Caliper analysis for breakouts has been performed with other nearby offset wells to determine the S H orientation in the area that indicated the S H orientation is approximately NW–SE. In addition to borehole breakout analysis, we have compared stress orientations supported by faults with seafloor expression and those supported by fractures picked from downhole image logs from offset wells. The results further support the E–W SH orientation assumed at the Well A location. The stress magnitudes are constrained for S v from density log integration and Sh from our stress calculations above, S H, however, remains uncertain. Three scenarios were examined to illustrate end-member scenarios for the loss event (S H = S v; S H = S h; S H = (S v + S h)/2). With the stress magnitudes and orientation defined, we can calculate the critical fluid pressure needed to initiate failure on a fault plane oriented in any direction.

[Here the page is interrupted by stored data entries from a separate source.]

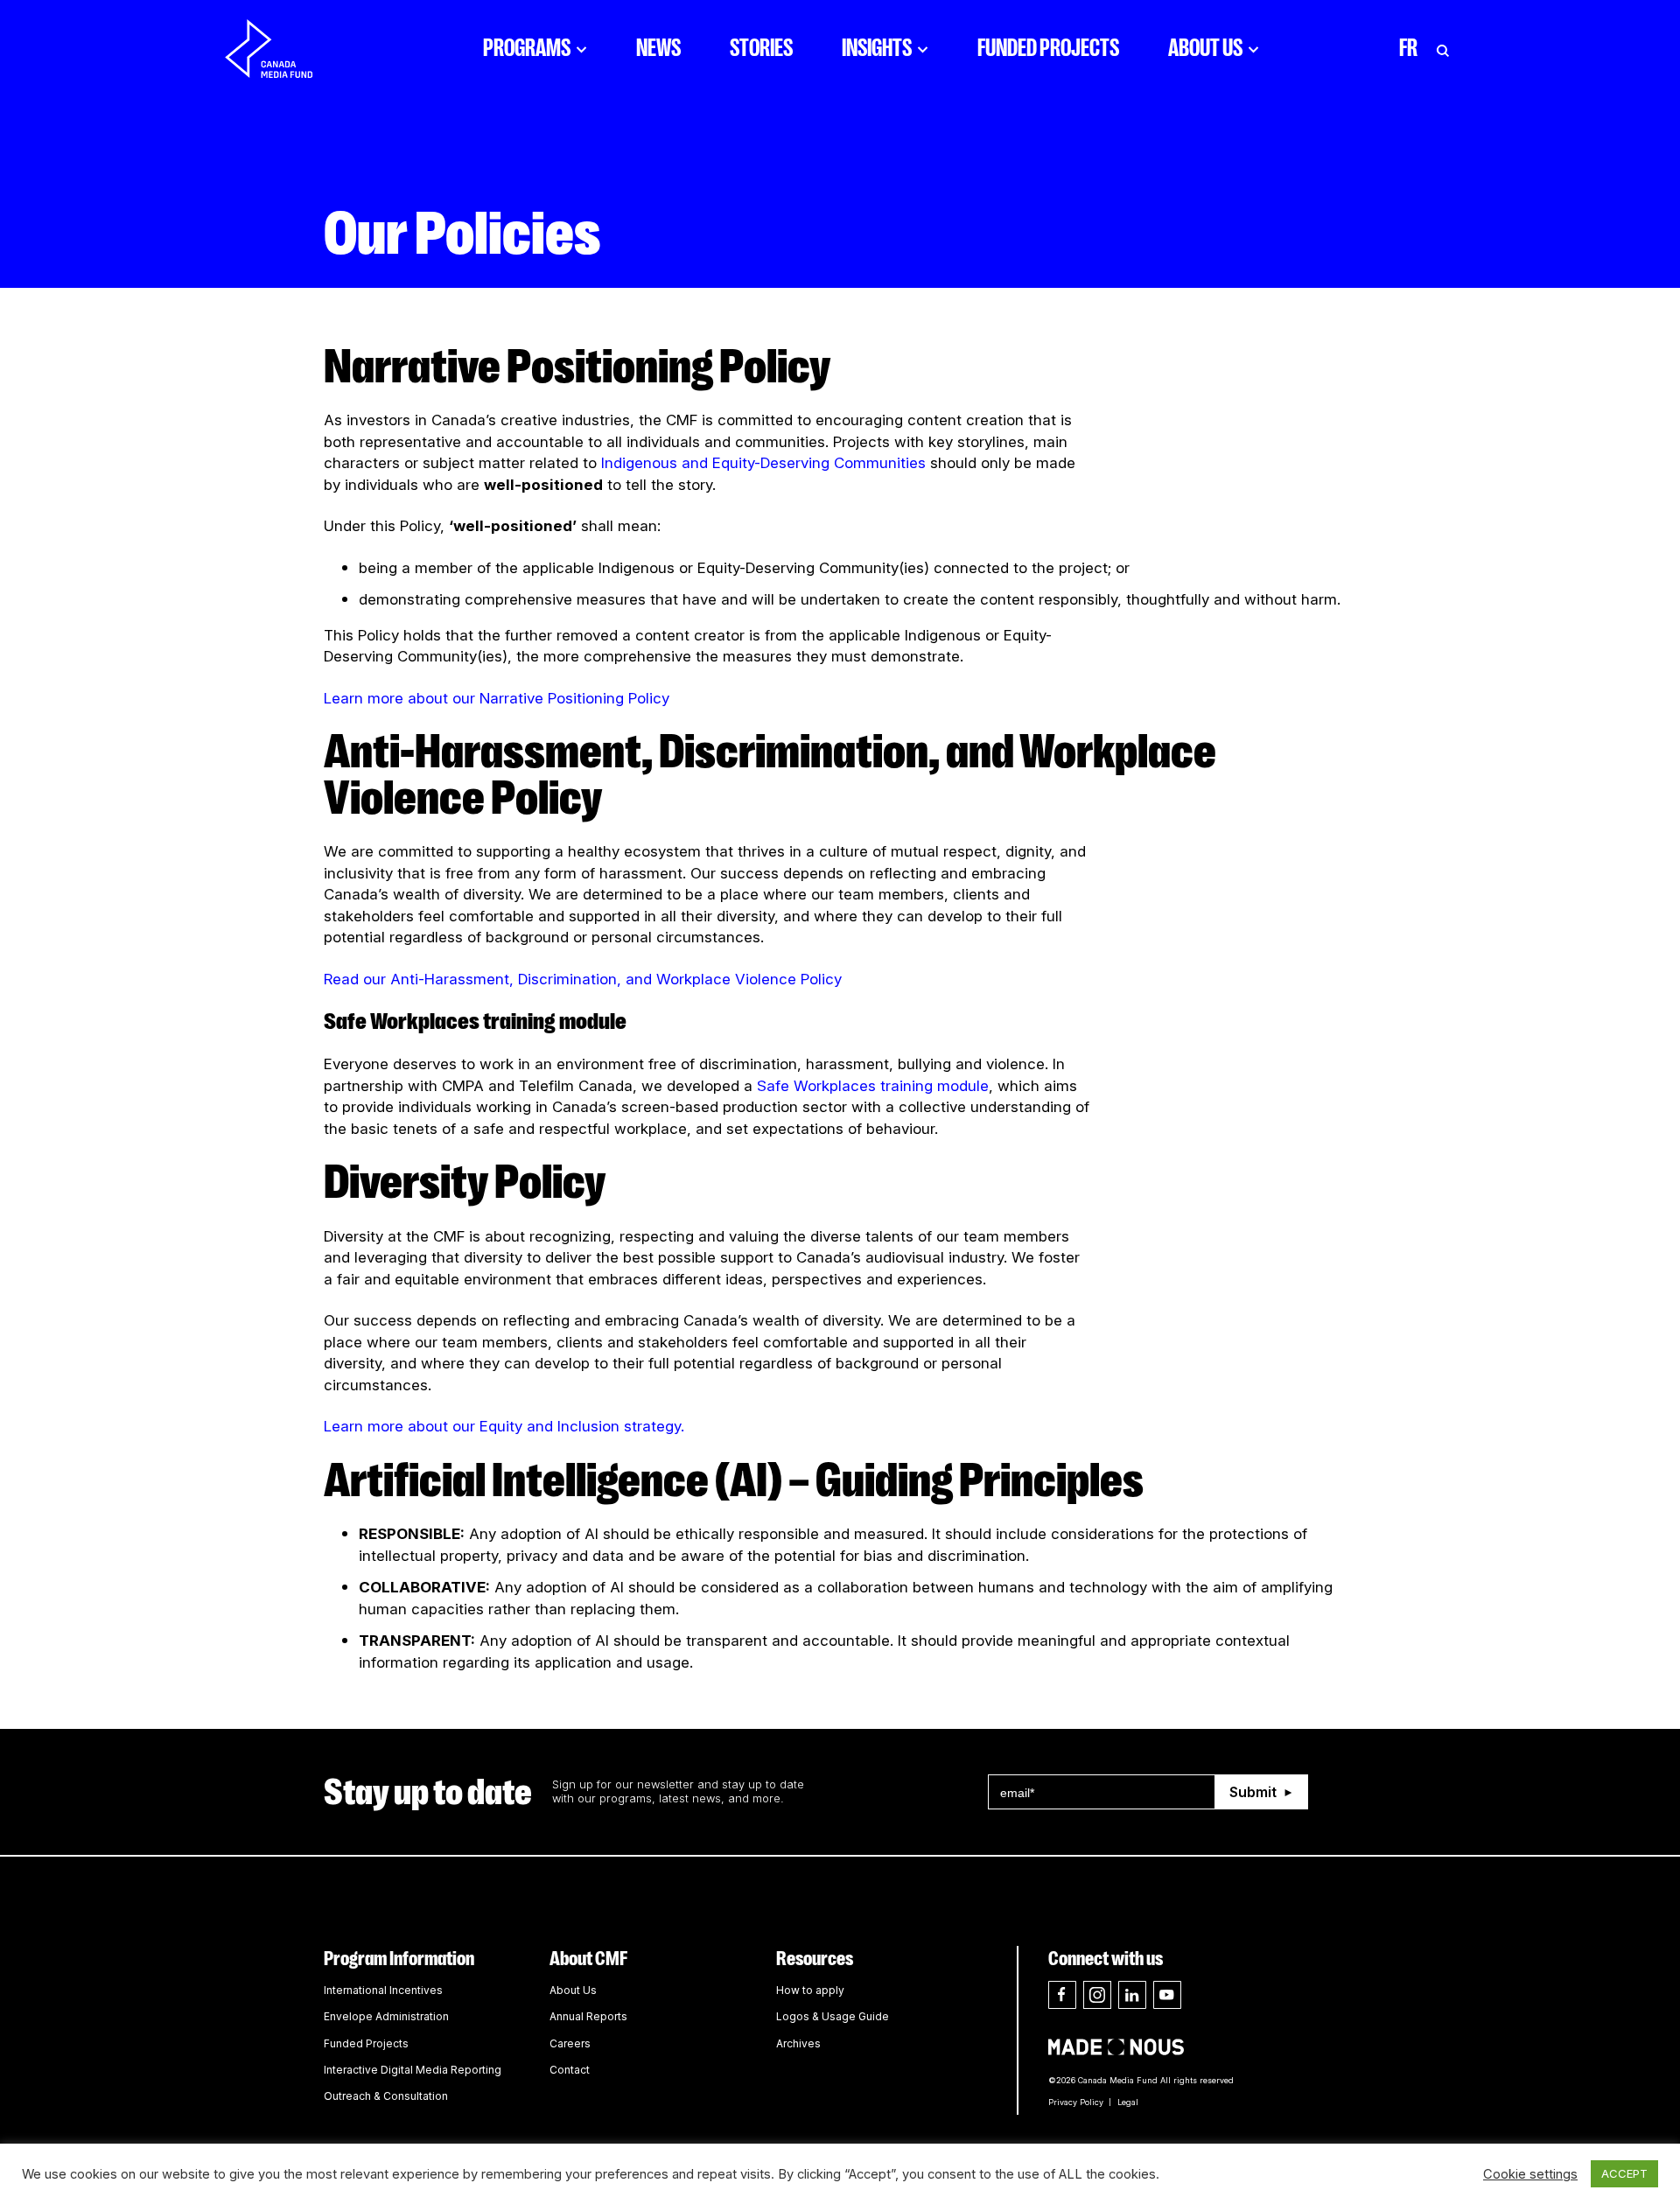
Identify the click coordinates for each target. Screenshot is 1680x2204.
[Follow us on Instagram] (1097, 1995)
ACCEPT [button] (1624, 2173)
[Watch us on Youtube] (1167, 1995)
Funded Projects (1048, 48)
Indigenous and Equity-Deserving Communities (763, 463)
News (658, 48)
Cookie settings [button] (1530, 2174)
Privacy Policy (1075, 2102)
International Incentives (383, 1990)
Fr (1408, 48)
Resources (814, 1959)
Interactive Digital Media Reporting (412, 2069)
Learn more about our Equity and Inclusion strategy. (504, 1426)
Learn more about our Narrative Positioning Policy (496, 698)
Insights (877, 48)
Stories (761, 48)
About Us (1205, 48)
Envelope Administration (386, 2016)
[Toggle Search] (1443, 48)
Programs (526, 48)
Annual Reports (588, 2016)
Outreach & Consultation (386, 2096)
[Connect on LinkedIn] (1132, 1995)
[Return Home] (283, 48)
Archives (798, 2043)
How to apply (810, 1990)
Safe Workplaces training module (873, 1086)
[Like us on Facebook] (1062, 1995)
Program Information (399, 1959)
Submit (1253, 1792)
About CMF (588, 1959)
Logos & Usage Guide (832, 2016)
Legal (1127, 2102)
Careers (570, 2043)
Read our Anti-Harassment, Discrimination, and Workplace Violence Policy (583, 979)
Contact (570, 2069)
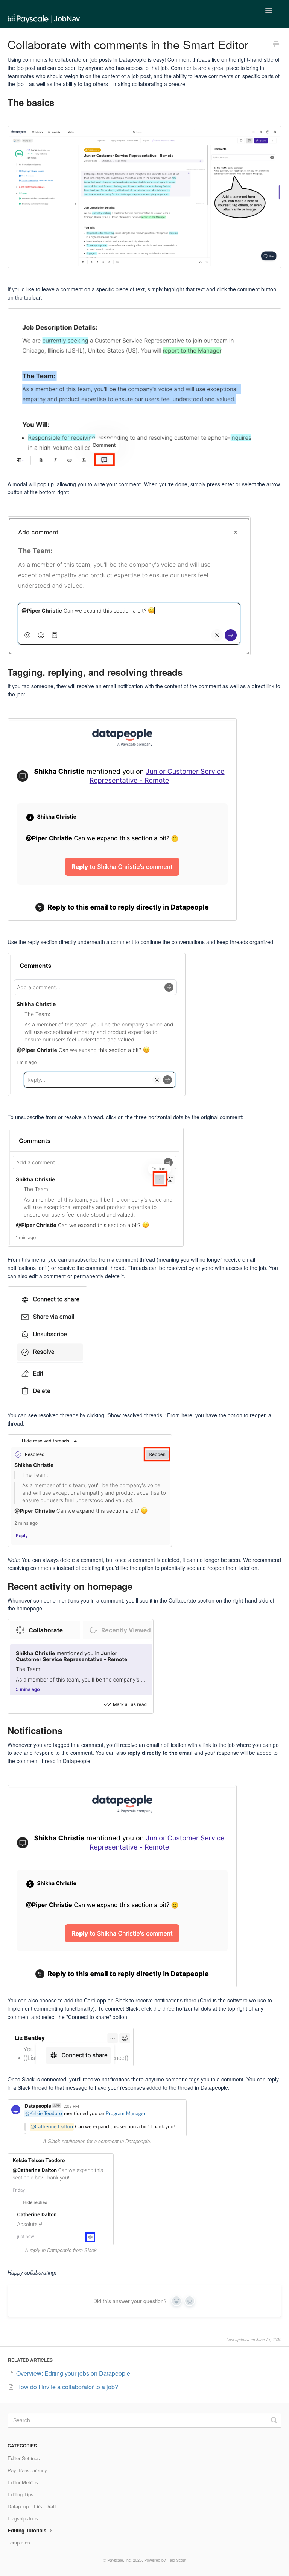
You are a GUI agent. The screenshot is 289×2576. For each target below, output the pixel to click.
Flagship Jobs (23, 2518)
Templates (19, 2542)
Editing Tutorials (28, 2530)
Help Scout (176, 2560)
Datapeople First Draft (32, 2506)
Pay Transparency (27, 2470)
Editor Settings (24, 2458)
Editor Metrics (23, 2482)
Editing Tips (20, 2494)
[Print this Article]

In Fig. 4, lower hemisphere stereoplots show the critical fluid pressure needed to reactivate a fault of any given direction. The plots show the pole to any fault plane. The color bar is set to critical fluid pressures between 10.1 and 10.3 ppg, which corresponds to the ECD mud pressures observed during the loss event at Well A. Where the plot is dark red, the pressure needed to reactivate a fault in that orientation is higher than the highest observed ECD pressure. The ECD pressures observed in the well would reactivate faults that lie in the orange to blue color band. Note that the lowest possible ECD pressure that could reactivate a fault is about 10.2 ppg and the observed losses occurred somewhere between 10.1 and 10.3 ppg. The two faults near the loss zone in Well A are plotted as circles on the stereoplot. Several stress scenarios are consistent with Fault B being reactivated in shear failure by the ECD pressures observed in Well A. Meanwhile, Fault A could also be reactivated if the two horizontal stresses are close to equal in magnitude. Unfortunately, operational constraints limited our ability to re-enter the wellbore and obtain further evidences of the proposed fault movements.

4 Conclusions

Tensile opening of fractures is the conventional failure interpretation used to explain losses in impermeable sections. This interpretation is widely used for calibrating fracture gradient and/or minimum horizontal stress, S h, from loss events. Couzens-Schultz and Chan (2010) concluded that leak-off pressure in compressional stress regimes sometimes reflects shear failure along pre-existing weak zones, such as faults or fractures, rather than tensile fracture failure. In this paper, we extend their hypothesis to explain a loss event in a normal faulting stress regime. A loss event that occurred just beneath the objective sand in Well A is not consistent with the regional stress model, which is well constrained by high-quality leak-off test and lost circulation pressure data from several wells. The lost circulation pressure was about 0.8–1.2 ppg lower than expected. We rule out lithologic effects and hole cleaning as likely explanations for the loss event. We propose that the lost circulation pressure does not directly reflect minimum stress. Instead, it reflects the critical pressure needed to cause shear failure on a fault zone. We complete the analysis by identifying three candidate fault orientations for reactivation and determining the ECD mud pressure required to initiate shear failure on those faults. The ECD pressures needed closely match the observed ECD pressures during the loss event. Finally, the minimum horizontal stress needed to match the observed ECD pressures and allow shear reactivation on the faults is in agreement with the predicted minimum stress from the regional model. Therefore, no modification to the regional stress model is needed. This directly impacts future wellbore stability modeling and water injection performance modeling for the field.